New antiinfectious biomaterials. Ciprofloxacin containing polyurethanes as potential drug delivery systems to prevent foreign-body infections.

Device related infections are an increasing problem since foreign materials are used in modern medicine. Ciprofloxacin-HCl salt (CAS 86393-32-0) and lipophilic ciprofloxacin-betaine (Bay o 9867) incorporated into polyurethanes by solvent casting technique were studied in order to develop antiinfectious properties of this biomaterial. Drug release rates, bacterial colonization and morphological features of the polymerciprofloxacin combinations were studied and the physico-chemical mechanisms of the delivery were discussed.
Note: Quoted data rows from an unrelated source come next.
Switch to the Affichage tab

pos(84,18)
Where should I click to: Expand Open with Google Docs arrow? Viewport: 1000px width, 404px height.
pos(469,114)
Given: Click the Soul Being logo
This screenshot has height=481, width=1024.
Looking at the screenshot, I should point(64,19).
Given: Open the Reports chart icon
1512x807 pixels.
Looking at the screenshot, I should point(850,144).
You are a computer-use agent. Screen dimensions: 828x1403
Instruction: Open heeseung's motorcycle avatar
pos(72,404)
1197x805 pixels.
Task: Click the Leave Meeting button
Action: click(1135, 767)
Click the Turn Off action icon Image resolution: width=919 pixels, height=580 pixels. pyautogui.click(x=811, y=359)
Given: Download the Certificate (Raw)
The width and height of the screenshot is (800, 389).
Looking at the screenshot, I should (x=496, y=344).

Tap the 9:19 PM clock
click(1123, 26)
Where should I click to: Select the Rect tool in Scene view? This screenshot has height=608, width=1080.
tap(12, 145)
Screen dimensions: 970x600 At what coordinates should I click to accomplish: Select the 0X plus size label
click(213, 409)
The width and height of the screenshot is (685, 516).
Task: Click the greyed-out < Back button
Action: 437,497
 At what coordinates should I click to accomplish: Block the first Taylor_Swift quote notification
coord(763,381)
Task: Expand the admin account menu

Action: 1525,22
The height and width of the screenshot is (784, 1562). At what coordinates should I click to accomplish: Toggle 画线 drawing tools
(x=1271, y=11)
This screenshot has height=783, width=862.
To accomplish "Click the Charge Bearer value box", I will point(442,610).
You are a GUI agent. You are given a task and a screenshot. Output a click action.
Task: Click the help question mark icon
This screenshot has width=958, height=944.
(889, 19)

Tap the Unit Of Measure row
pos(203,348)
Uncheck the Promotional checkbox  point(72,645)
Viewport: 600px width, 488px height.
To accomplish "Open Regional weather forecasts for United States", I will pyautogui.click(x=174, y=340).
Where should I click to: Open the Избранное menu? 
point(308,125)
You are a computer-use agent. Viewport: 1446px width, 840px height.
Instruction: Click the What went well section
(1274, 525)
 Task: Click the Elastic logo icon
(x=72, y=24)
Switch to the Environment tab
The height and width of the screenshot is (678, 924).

Ciprofloxacin salt showed a fast initial release rate, whereas ciprofloxacin-betaine was characterized by a more continuous release behaviour. A higher diffusity of the lipophilic ciprofloxacin-betaine in the polymer could be shown as compared to its salt incorporated into the polyurethane. The high initial burst effect of the hydrochloride antibiotic was caused by its high solubility in the elution medium. Bacterial colonization to the antibiotic-loaded polyurethanes was inhibited effectively only by preparations showing a slower but more sustained drug release. Scanning electron microscopy (SEM) demonstrated that the polyurethane-antibiotic combination was most homogenous for ciprofloxacin-betaine. Polyurethane material loaded with ciprofloxacin salt showed crystals at the surface and a granular structure of the polymeric matrix. Crystalline structure of the drug on polymeric surfaces varied with loading concentration and lipophilicity. Physico-chemical similarity of the polymeric material and the antibodies is important for the homogeneity of the polymer-antibiotic combinations. High homogeneity is required for a sustained and prolonged release and effective inhibition of bacterial colonization.